- Citizenship: Spain
- Education: University of Seville (Spain)
- Occupations: Artificial intelligence researcher, professor
- Employer(s): Pablo de Olavide University (Seville, Spain)
- Awards: National Award of Computer Science (SCIE and FBBVA), 2024
- Website: datalab.upo.es/troncoso

= Alicia Troncoso Lora =

Spanish computer scientist

Alicia Troncoso Lora (born 1974 in Carmona, Spain) is a Spanish computer scientist and professor specializing in artificial intelligence. She is a professor of computer science at the Universidad Pablo de Olavide (UPO) in Seville, Spain, and director of the master's program in computer science at UPO. Troncoso is the president of the Spanish Association for Artificial Intelligence (AEPIA) and a member of the advisory board of the Andalusian Digital Agency.

== Education ==
Troncoso earned her PhD in Computer Science from the University of Seville in 2005 with a dissertation titled "Advanced Techniques of Prediction and Optimization Applied to Power Systems,"

== Academic career ==
From 1999 to 2002, Troncoso was a research fellow at the University of Seville's Department of Computer Science and Languages. She served as a lecturer there from 2002 to 2005 before joining the Universidad Pablo de Olavide in 2005. At UPO, she served as Vice-Rector for Quality and Planning (2009–2011), Vice-Rector for ICT, Quality and Innovation (2012–2015), and Vice-Rector for Information Technologies and Digital Innovation (2016–2020). She became a Full Professor in 2018 and has served as Academic Coordinator for the bachelor's degree in Computer Science (2012–2015) and Director of the Master's Program in Computer Science. She is also a member of the Academic Council of the Valencian Graduate School and Research Network in Artificial Intelligence (ValgrAI) since 2022.

== Research career ==
Troncoso's research focuses on time series forecasting, big data, and deep learning, with applications in energy and environmental sciences. Her work includes the development of machine learning algorithms for time series prediction and energy forecasting. Key publications include:

- A 2007 study on electricity market price forecasting using nearest-neighbor techniques, published in IEEE Transactions on Power Systems.
- A 2019 study on solar power forecasting using deep learning, published in Expert Systems.
- A 2025 study introducing a new metric to evaluate explain-ability techniques for machine learning models in time series forecasting, published in IEEE Transactions on Pattern Analysis and Machine Intelligence.

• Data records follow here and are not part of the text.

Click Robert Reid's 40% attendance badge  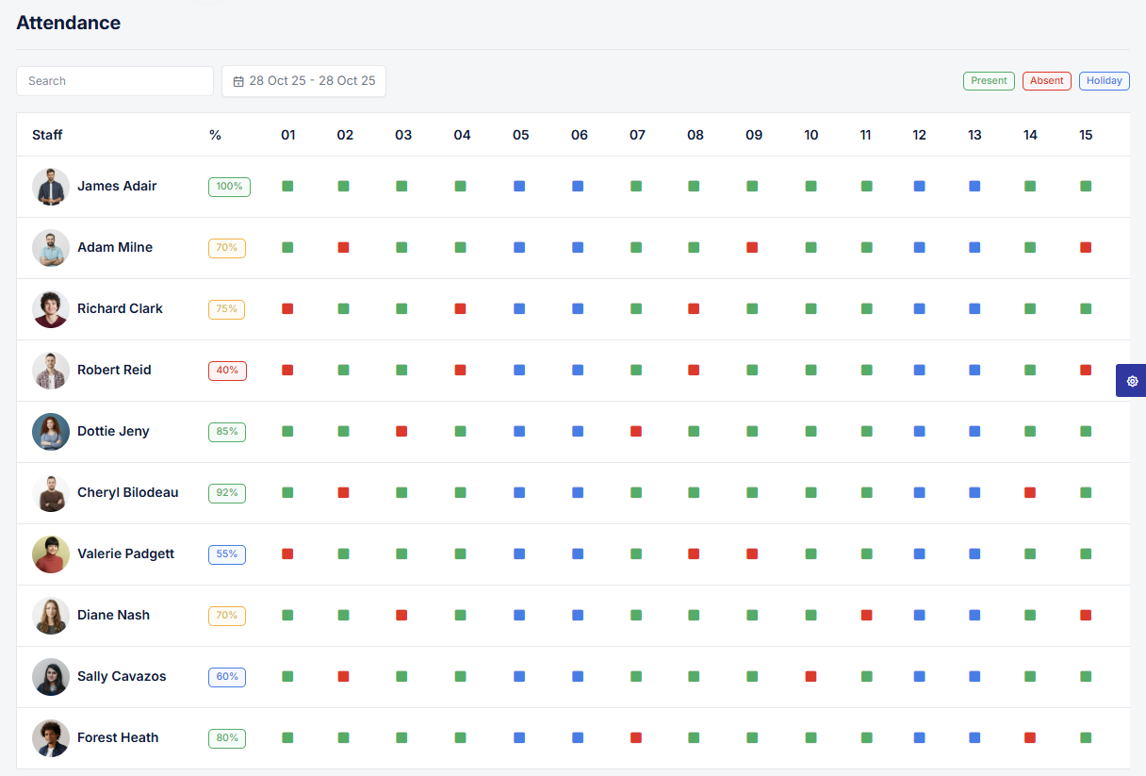tap(227, 371)
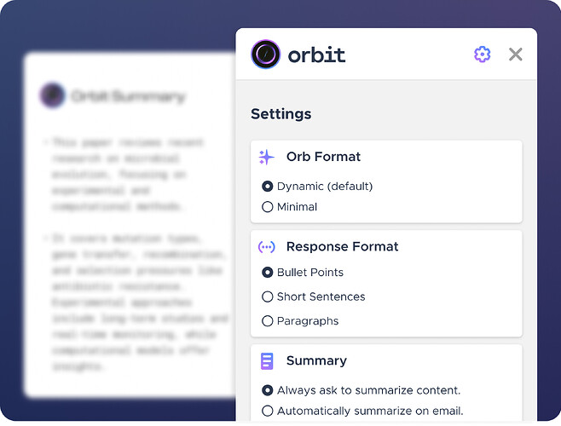
Task: Click the blurred Orbit Summary card
Action: coord(130,225)
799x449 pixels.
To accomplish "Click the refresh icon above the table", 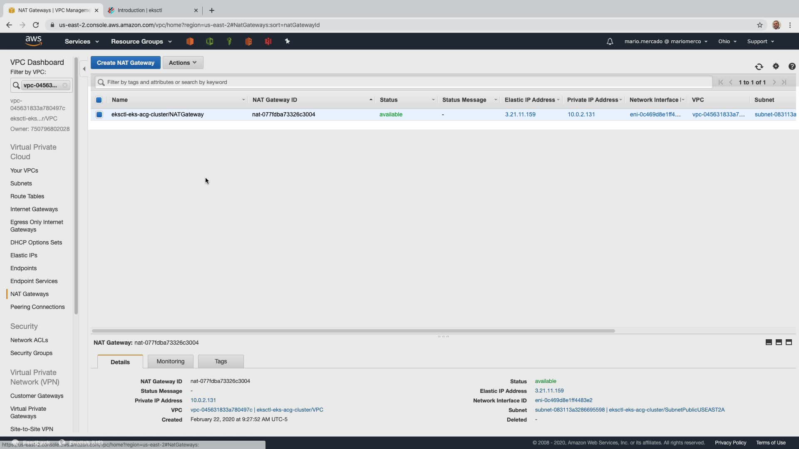I will pos(759,67).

According to Google Scholar, she has authored over 200 publications with an h-index above 40. Troncoso has supervised several doctoral dissertations and led research projects funded by the European Union and the Spanish government.

Leadership and affiliations

Troncoso has been President of the Spanish Association for Artificial Intelligence (AEPIA) since 2021. She serves on the advisory board of the Andalusian Digital Agency and is a member of the Scientific Advisory Committee of the AI4ES Network of Excellence, contributing to its Strategic Research Agenda.

== Awards and recognition ==

- 2005: Best Research Work Award, Endesa Foundation, for her doctoral dissertation.
- 2020: ROMA Award in the STEM category for her research career.
- 2024: National Computer Science Award (ARITMEL category) for contributions to artificial intelligence, conferred by the Spanish Computer Science Society (SCIE) and the BBVA Foundation.